■ **Text block**
══════
An excerpt from a Volume Server log file follows below. The numbers appearing in square brackets at the beginning of each line have been inserted so that we may reference the individual lines of the log excerpt in the following paragraph.
[1] Wed May 8 06:03:00 1991 AttachVolume: Error attaching volume
/vicepd/V1969547815.vol; volume needs salvage 
[2] Wed May 8 06:03:01 1991 Volser: ListVolumes: Could not attach volume
1969547815 
[3] Wed May 8 07:36:13 1991 Volser: Clone: Cloning volume 1969541499 to new
volume 1969541501 
[4] Wed May 8 11:25:05 1991 AttachVolume: Cannot read volume header
/vicepd/V1969547415.vol 
[5] Wed May 8 11:25:06 1991 Volser: CreateVolume: volume 1969547415
(bld.dce.s3.dv.pmax_ul3) created 
Line [1] indicates that the volume whose numerical ID is 1969547815 could not be attached on partition /vicepd. This error is probably the result of an aborted transaction which left the volume in an inconsistent state, or by actual damage to the volume structure or data. In this case, the Volume Server recommends that the salvager program be run on this volume to restore its integrity. Line [2] records the operation which revealed this situation, namely the invocation of an AFSVolListVolumes() RPC.
Line [4] reveals that the volume header file for a specific volume could not be read. Line [5], as with line [2] in the above paragraph, indicates why this is true. Someone had called the AFSVolCreateVolume() interface function, and as a precaution, the Volume Server first checked to see if such a volume was already present by attempting to read its header.
Thus verifying that the volume did not previously exist, the Volume Server allowed the AFSVolCreateVolume() call to continue its processing, creating and initializing the proper volume file, V1969547415.vol, and the associated header and index inodes.
══════
■ **Supplied data**

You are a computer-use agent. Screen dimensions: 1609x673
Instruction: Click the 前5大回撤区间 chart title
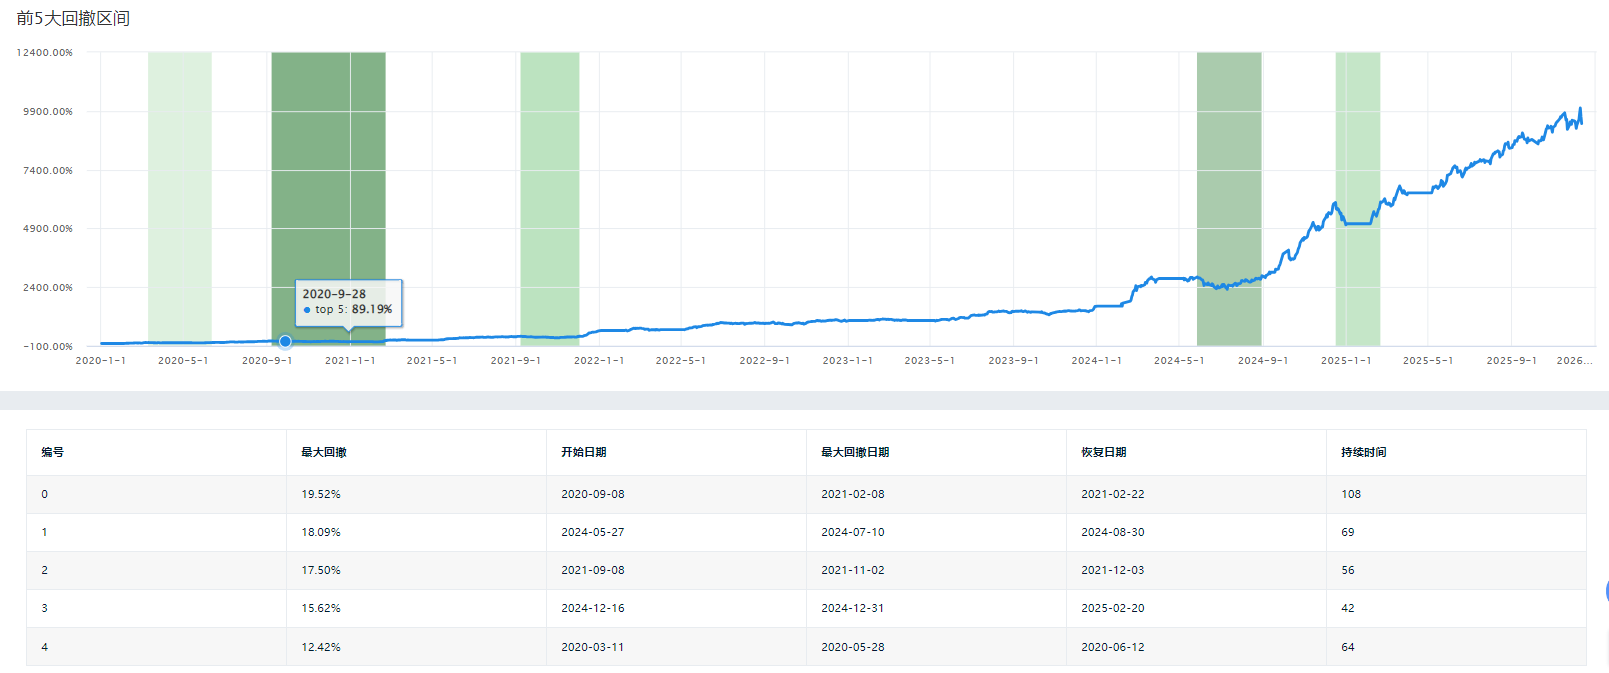(73, 18)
══════
■ **Stated problem**
Quote verbatim the stretch of the Volume Server log passage from "Thus verifying that" through "and index inodes.".

■ **Task response**
Thus verifying that the volume did not previously exist, the Volume Server allowed the AFSVolCreateVolume() call to continue its processing, creating and initializing the proper volume file, V1969547415.vol, and the associated header and index inodes.